Republican leaders have opposed the policies, although they are considering scrapping some breaks in a revenue-neutral overhaul of the tax code.

“They’re so identified with special interests. They’ve been the party of small interests,” said Rep. Sandy Levin (Mich.), the top Democrat on the tax-writing House Ways and Means Committee. “And for them now to say they’re worried about the little person, the regular person, the small business people, it’s not credible. So they can keep on saying it, but no one’s going to believe it.”

The Michigan Democrat also accused Republicans — a party that he said “has blindly hugged large business” — of “populism run wild.”

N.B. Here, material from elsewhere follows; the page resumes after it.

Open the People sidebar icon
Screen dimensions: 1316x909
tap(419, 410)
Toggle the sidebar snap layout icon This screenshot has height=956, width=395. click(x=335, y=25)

“The record shows: We’re the ones who have been devoted to small business and individuals,” Levin said. 

Republican lawmakers say their populist argument is unique to the specific policies they are criticizing. 

“I don’t think it’s messaging, but I also don’t think it’s a shift either,” said Rep. James Lankford (R-Okla.), chairman of the Republican Policy Committee. “We’ve talked about tax reform for everybody for the three years that I’ve been here. I don’t remember a time that we’ve just talked about just business tax reform and just corporation tax reform.”

“I don’t feel like we’ve changed messages on it,” he added. “While I’m very confident the Democrats have done a better job messaging this whole populist thing, that’s where we’ve been the entire time on it.”

The GOP message also reflects the pull of newer members who ran against both big government and Wall Street.

“Overall I do have a tendency to have a little populist streak in me,” second-term Rep. Morgan Griffith (R-Va.) said. “A libertarian streak with a little dose of populism is never a bad thing in my opinion.”

The debate over business taxes and breaks is returning as Congress considers a full rewrite of the corporate and individual code. Republicans say those specific provisions should be examined only in the context of comprehensive reform.

GOP lawmakers said that there are good policy reasons for keeping capital gains rates low — something, they say, that can allow for more investment in small businesses.

But GOP tax writers have also said that they’ve made no final decisions about how to treat a wide variety of provisions in a rewritten code. Instead, Republicans in the House have set a broad goal of reducing the top corporate and individual rates to 25 percent.

Ways and Means Chairman Dave Camp (R-Mich.) said his panel would look at taxing capital gains and dividends at the same rate as ordinary income. Camp told committee members this week that he wants to mark up a tax reform bill before the debt ceiling needs to be raised, something Treasury projects will have to happen before November.

“We're certainly going to look at that,” Camp told Bloomberg Television. “Obviously, I think the goal is, how do we get families in a better position? First, how do we get a simpler, fairer, flatter tax code? And one of the things that's driving Americans crazy is the complexity of this tax code.”

Rep. Charles Boustany (R-La.), another senior Ways and Means member, said Republicans’ line of attack against Democrats and the administration was fair. 

“That’s not friendly to American families and small businesses. That’s choosing corporate America,” Boustany said.